Data excerpts Start Marker
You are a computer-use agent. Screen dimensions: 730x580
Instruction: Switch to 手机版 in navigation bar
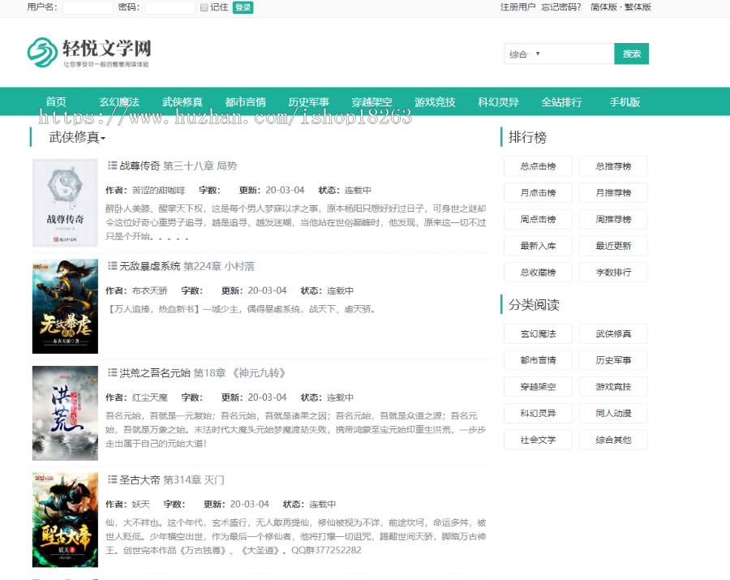coord(625,102)
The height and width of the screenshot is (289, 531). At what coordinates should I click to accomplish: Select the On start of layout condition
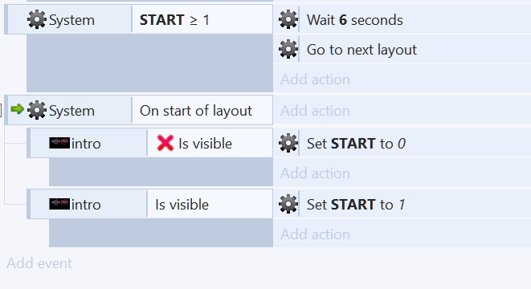click(x=202, y=111)

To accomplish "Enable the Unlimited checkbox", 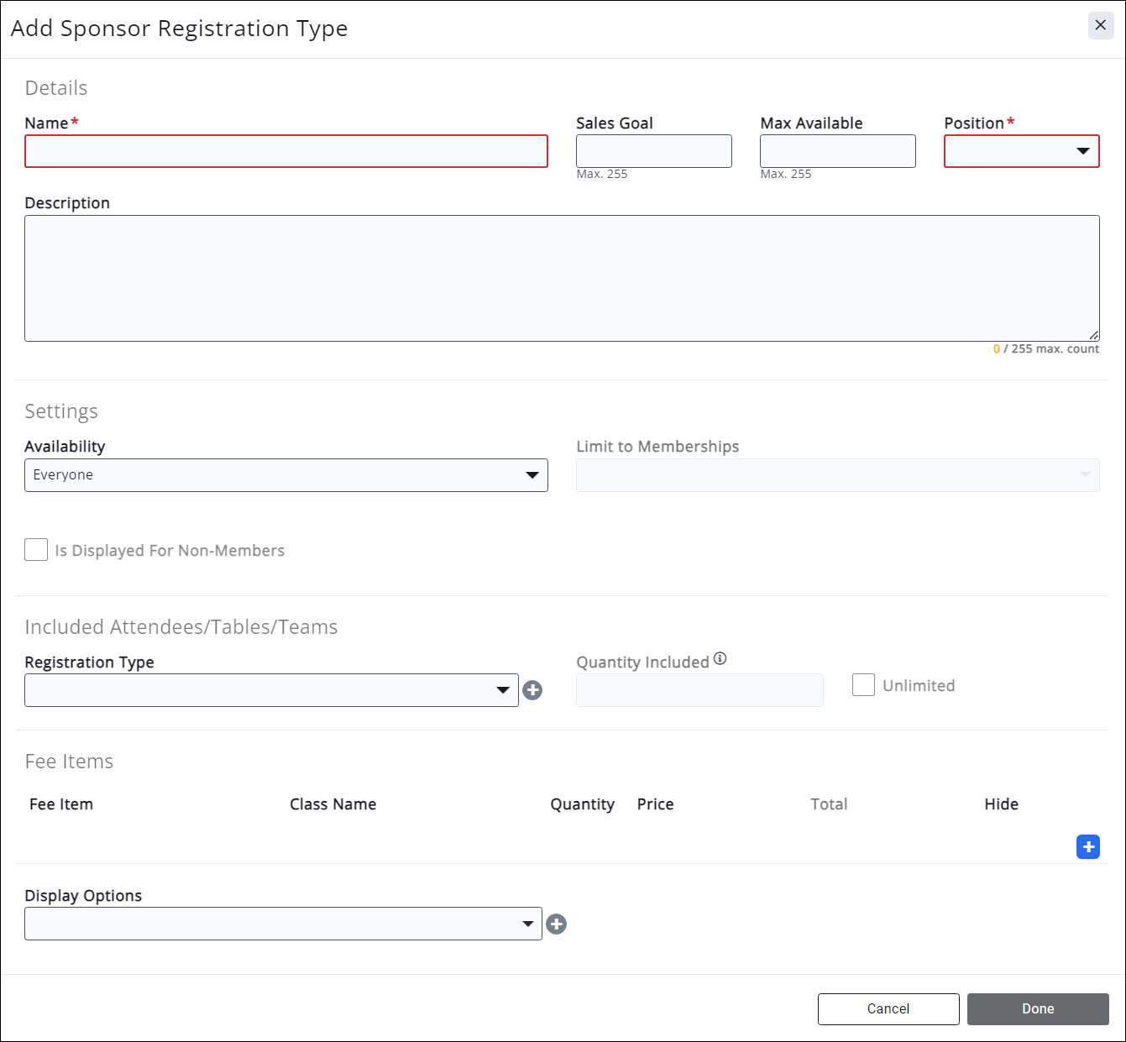I will [863, 685].
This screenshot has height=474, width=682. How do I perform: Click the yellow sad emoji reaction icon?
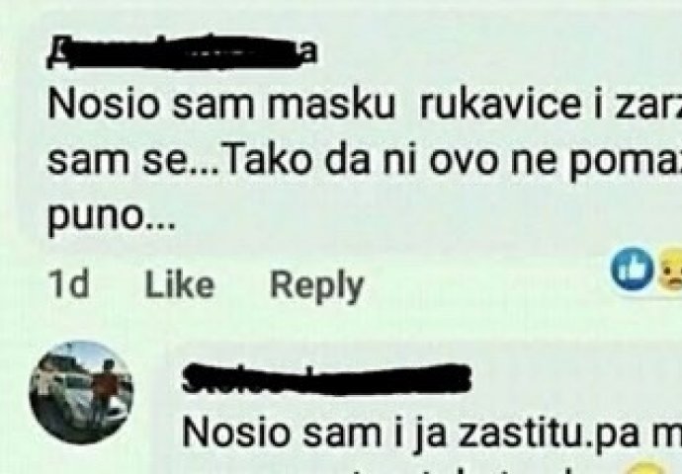coord(670,270)
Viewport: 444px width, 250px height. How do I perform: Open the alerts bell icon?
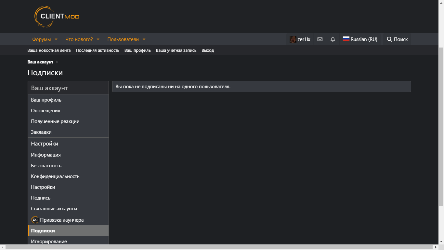click(333, 39)
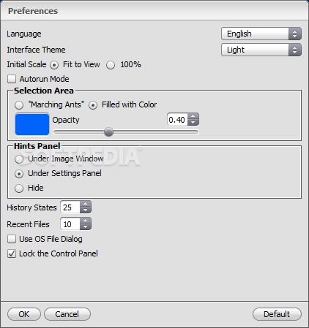
Task: Select the 100% initial scale option
Action: pos(111,65)
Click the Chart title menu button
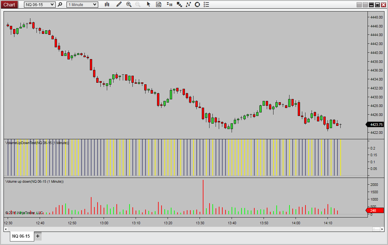Screen dimensions: 388x245 pyautogui.click(x=9, y=4)
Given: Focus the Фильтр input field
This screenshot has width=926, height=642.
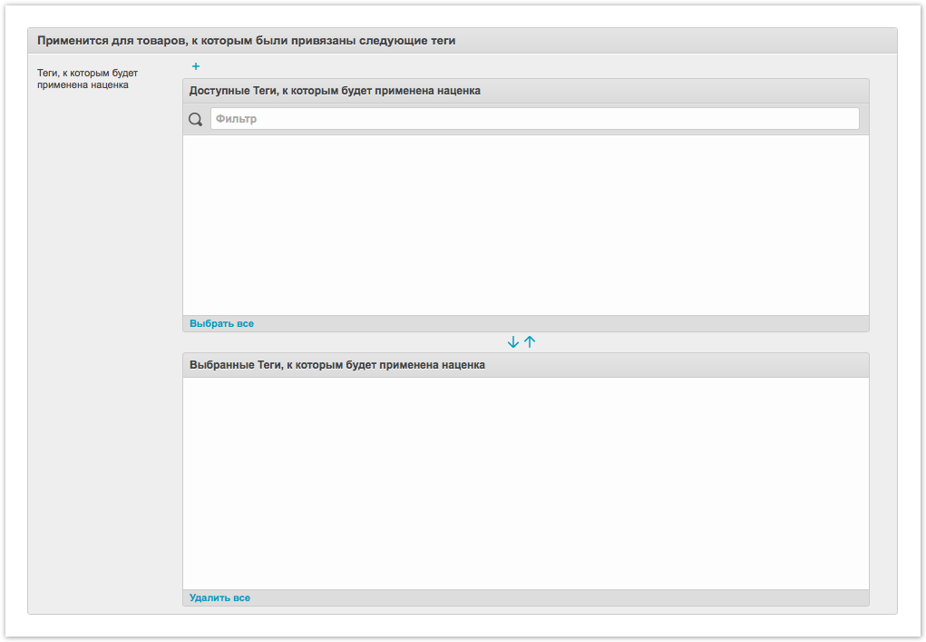Looking at the screenshot, I should (534, 119).
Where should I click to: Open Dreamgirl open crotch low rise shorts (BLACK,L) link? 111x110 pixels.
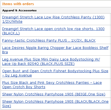coord(53,31)
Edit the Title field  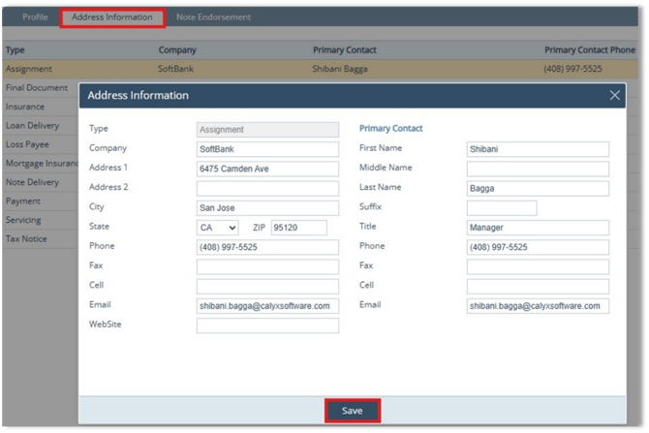538,228
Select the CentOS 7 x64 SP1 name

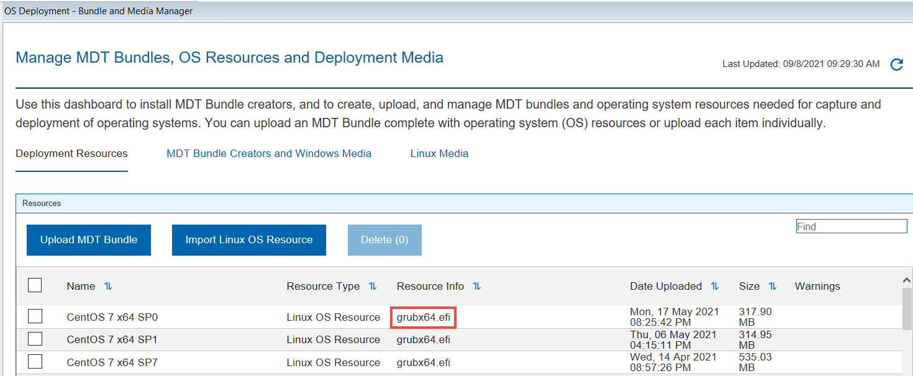pos(112,339)
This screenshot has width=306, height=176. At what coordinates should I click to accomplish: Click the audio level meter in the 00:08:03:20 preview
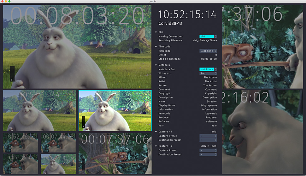click(x=12, y=74)

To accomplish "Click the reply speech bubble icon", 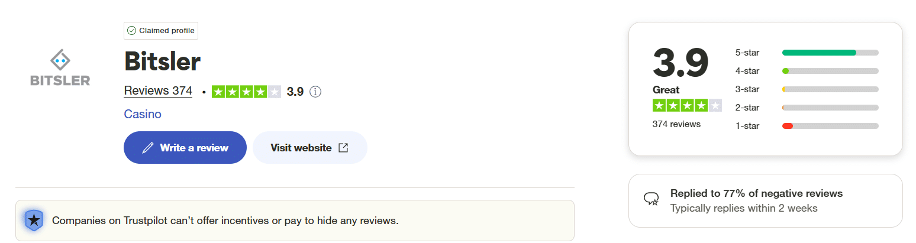I will (651, 199).
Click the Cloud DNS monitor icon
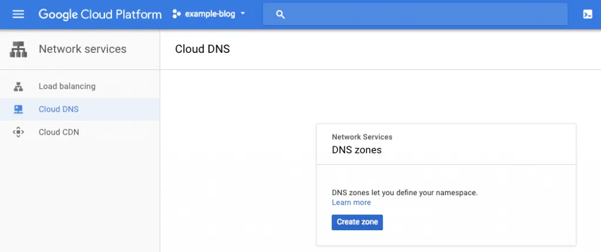The height and width of the screenshot is (252, 601). (18, 109)
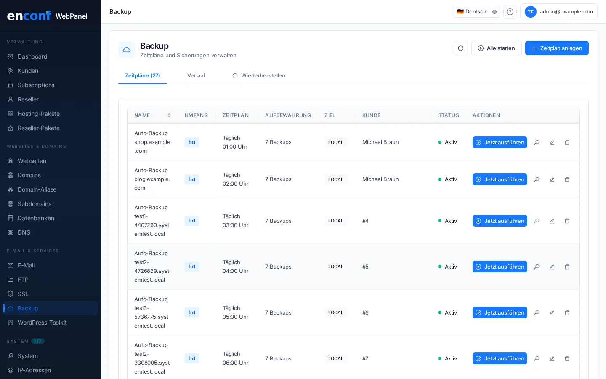
Task: Click the enconf WebPanel logo
Action: point(47,16)
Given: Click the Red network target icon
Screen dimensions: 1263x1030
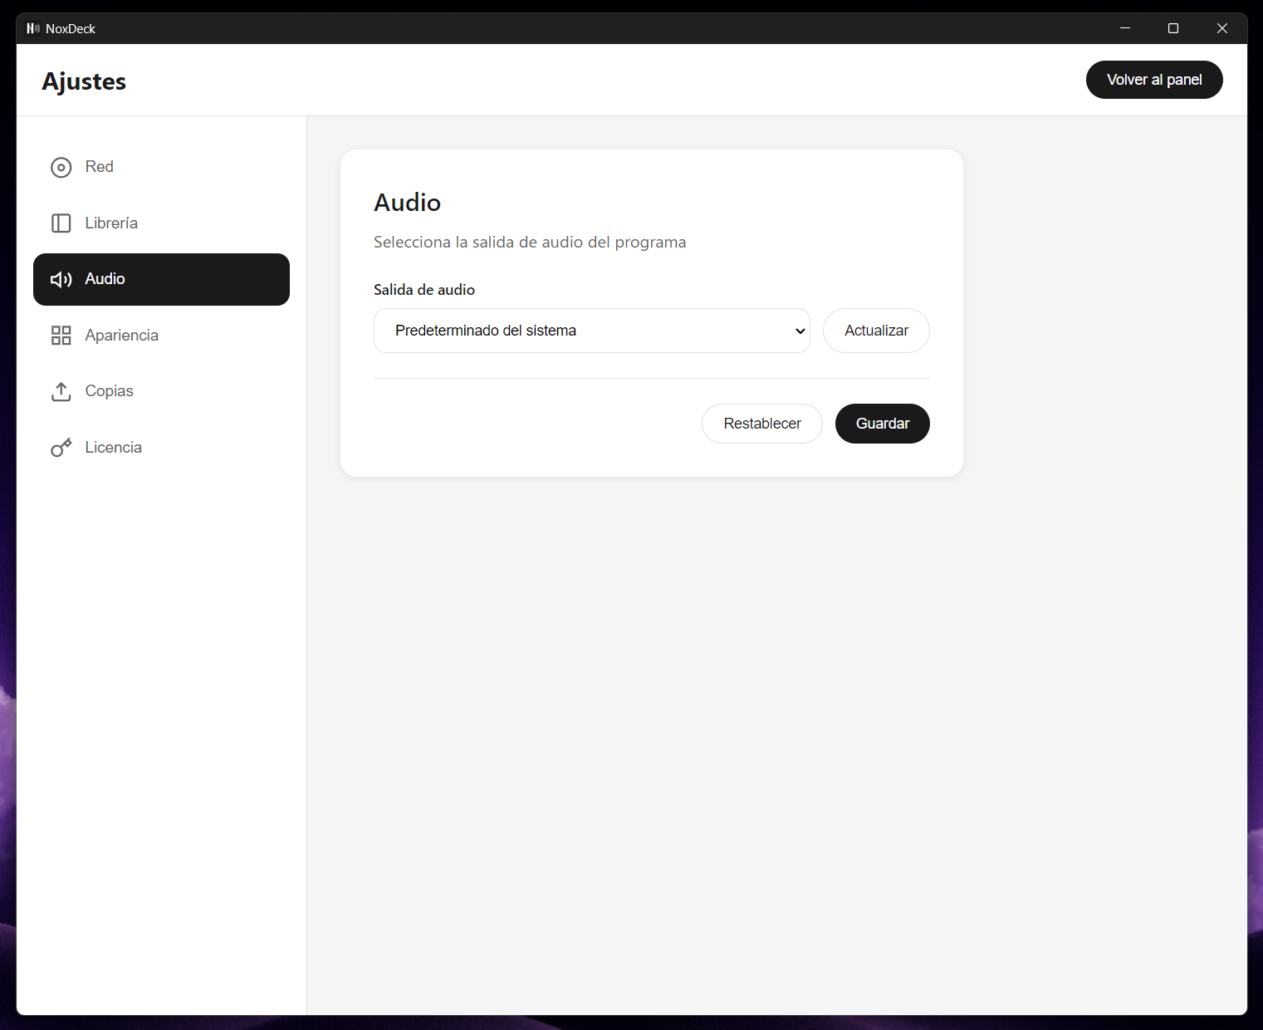Looking at the screenshot, I should click(x=61, y=167).
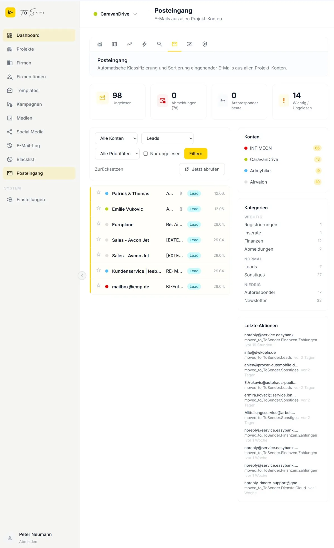Collapse the sidebar with the chevron handle
This screenshot has width=334, height=548.
coord(82,276)

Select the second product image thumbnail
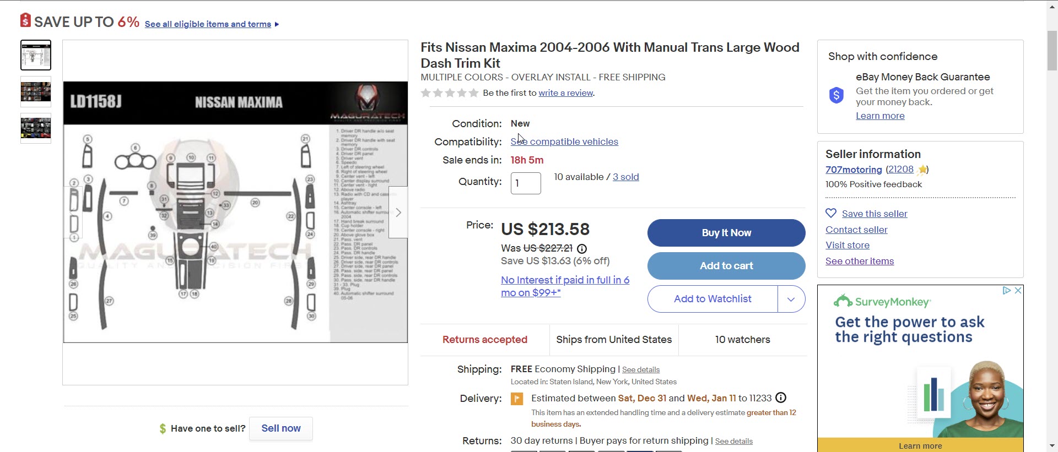click(x=36, y=91)
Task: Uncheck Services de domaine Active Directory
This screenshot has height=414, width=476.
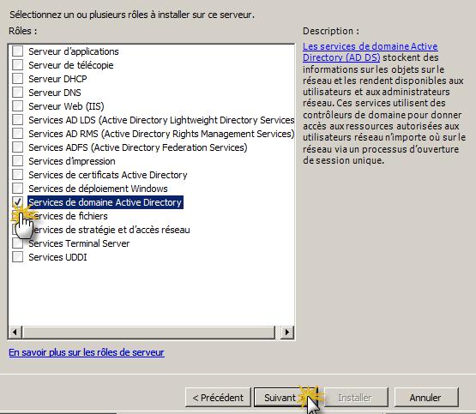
Data excerpts End Marker
* **Task brief**:
For each line of the data that has the word "Given", report that line.

* **Response box**:
Given: Focus the Фильтр input field
Given: Click the Red network target icon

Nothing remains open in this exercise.